The data showed that banks over the next 12 months have to repay nearly $5.2bn, the government about $4.5bn, CBE about $11.8bn, and other sectors around $5.8bn.
According to Amer, most long-term debts are loans ranging in duration from 10 to 59 years, adding that Egypt received loans from Asian countries with a repayment period of 59 years to finance the establishment of the metro’s third line, in addition to projects to expand three oil refineries as well as desalination plants.
Amer stressed that the Egyptian banking system is highly liquid, with a loan-to-deposit ratio of about 44%, in addition to strong capital ratios and capital rules for the banking system.

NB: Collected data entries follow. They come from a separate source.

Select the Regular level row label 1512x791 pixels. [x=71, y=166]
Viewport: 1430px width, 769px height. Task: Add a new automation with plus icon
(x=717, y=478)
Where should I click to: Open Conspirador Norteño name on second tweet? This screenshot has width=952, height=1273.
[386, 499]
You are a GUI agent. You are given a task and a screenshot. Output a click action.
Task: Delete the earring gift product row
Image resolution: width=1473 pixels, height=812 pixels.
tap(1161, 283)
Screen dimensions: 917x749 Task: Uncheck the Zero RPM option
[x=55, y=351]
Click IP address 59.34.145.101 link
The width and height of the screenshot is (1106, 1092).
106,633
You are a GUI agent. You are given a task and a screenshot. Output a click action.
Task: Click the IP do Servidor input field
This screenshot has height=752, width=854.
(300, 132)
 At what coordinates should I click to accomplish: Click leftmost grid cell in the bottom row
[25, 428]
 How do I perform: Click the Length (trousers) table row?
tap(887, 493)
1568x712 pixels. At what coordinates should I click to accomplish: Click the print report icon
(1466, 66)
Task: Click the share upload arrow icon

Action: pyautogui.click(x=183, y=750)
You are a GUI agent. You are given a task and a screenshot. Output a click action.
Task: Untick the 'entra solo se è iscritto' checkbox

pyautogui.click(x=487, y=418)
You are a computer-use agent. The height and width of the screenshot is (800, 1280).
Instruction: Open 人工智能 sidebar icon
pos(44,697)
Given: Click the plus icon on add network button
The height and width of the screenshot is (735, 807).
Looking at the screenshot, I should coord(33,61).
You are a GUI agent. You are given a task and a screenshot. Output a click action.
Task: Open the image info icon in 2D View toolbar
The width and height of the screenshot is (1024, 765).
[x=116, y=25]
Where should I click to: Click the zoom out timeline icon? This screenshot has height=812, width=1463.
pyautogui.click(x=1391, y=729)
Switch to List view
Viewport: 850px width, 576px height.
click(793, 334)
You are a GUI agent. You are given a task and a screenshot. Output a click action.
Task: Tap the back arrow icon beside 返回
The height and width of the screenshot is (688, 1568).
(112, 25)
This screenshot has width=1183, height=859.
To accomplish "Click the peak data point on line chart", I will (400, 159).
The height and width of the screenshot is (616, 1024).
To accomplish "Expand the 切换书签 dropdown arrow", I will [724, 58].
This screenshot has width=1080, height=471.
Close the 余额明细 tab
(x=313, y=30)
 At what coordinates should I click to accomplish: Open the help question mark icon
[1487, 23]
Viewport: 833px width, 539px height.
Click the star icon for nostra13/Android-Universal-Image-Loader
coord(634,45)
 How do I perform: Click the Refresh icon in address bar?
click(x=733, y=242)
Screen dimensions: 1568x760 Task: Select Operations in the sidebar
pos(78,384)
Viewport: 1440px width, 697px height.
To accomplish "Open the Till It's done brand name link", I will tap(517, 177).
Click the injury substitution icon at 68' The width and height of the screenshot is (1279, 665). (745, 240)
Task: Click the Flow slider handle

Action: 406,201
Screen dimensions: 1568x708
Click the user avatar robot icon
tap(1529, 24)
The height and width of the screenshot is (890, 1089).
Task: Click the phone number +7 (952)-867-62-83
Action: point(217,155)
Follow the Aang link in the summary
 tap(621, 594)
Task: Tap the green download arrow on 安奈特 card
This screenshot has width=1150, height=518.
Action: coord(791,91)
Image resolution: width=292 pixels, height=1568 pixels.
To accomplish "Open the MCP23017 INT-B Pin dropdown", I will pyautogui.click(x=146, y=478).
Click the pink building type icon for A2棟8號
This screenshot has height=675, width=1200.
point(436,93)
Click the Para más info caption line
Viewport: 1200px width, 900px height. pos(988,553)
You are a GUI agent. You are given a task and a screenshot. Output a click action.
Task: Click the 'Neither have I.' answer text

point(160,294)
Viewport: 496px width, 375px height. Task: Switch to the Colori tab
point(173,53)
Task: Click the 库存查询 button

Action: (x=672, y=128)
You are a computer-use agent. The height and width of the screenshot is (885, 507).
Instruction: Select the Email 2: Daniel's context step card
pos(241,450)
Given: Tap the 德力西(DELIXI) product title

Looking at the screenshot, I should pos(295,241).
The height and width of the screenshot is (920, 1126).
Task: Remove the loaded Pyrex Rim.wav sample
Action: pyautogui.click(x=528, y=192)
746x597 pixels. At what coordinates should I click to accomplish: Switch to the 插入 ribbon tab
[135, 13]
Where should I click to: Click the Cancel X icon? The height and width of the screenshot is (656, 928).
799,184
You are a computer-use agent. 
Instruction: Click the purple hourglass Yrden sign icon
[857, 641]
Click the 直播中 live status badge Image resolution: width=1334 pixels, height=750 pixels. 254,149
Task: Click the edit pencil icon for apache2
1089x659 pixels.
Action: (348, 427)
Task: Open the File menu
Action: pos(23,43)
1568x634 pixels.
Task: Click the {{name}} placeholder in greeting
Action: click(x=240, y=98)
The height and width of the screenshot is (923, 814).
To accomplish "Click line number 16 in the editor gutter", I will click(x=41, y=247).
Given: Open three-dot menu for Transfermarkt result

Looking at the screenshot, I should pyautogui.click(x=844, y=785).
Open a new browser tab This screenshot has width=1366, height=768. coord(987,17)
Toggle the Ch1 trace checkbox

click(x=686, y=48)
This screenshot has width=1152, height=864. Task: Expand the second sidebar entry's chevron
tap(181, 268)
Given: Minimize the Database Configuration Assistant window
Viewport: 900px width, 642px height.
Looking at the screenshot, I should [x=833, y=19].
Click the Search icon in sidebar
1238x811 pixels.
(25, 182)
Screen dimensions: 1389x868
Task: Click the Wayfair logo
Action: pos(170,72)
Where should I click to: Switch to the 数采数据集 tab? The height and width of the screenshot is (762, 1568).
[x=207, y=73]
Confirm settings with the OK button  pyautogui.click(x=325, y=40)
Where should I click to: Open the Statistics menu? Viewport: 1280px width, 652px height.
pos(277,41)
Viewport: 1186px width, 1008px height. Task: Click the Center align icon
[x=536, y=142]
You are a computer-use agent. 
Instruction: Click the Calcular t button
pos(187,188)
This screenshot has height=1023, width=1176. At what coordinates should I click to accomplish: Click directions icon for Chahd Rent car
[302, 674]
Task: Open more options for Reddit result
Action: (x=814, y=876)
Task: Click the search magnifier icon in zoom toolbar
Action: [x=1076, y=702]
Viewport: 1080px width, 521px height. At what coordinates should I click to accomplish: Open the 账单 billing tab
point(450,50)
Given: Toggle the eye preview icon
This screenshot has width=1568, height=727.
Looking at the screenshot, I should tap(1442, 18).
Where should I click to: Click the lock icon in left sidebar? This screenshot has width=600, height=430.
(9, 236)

He added that Egypt was able to reduce non-performing loans to less than 5% and that CBE is leading a major effort to digitise financial services. He also mentioned that Egypt has a large financial inclusion programme.
He explained that the CBE has created a base for a number of economic forces to work well, expressing his happiness to see a number of important sectors achieve their objectives, saying, “the results may be unclear in the balance of payments now, but it will come.”
“Certainly our currency’s competitiveness has helped us develop our economy, but now we are working in consultation with the government on stricter structural reforms,” Amer said. “Our way of allocating land has been changed so that the industry can go further, ” he added.
Amer pointed out that we now have a new banking law approved by the Council of Ministers two weeks ago, explaining that this law is derived from international standards, as it has been working with international legal companies as well as the WB, the IMF, and local legal experts to draft this Law.
Amer stressed that the capital market has now become a good opportunity for investors, since Egypt has become an important player in it.
When asked about inflation expectations for the coming year and how monetary policy will be handled in this regard, Amer said, “We set a goal in 2018 to bring down inflation to 13% in the last quarter then to 9% (+/- 3%) by the end of 2020.”
Concerning the high share of foreign ownership in the domestic bond market, Amer pointed out that the Ministry of Finance is working on many things related to long-term bonds. He also mentioned that the country is finding that more and more foreign investors are starting to want 5-year bonds.
He stressed that the Finance Ministry is happy with interest rate levels and will start to do a lot of long-term bond issues.
“We are trying to enrich this market with interest rate levels. There is a greater chance of converting parts of short-term treasury bills into long-term bonds, which will provide a greater opportunity for investors who want to maintain their returns,” he added.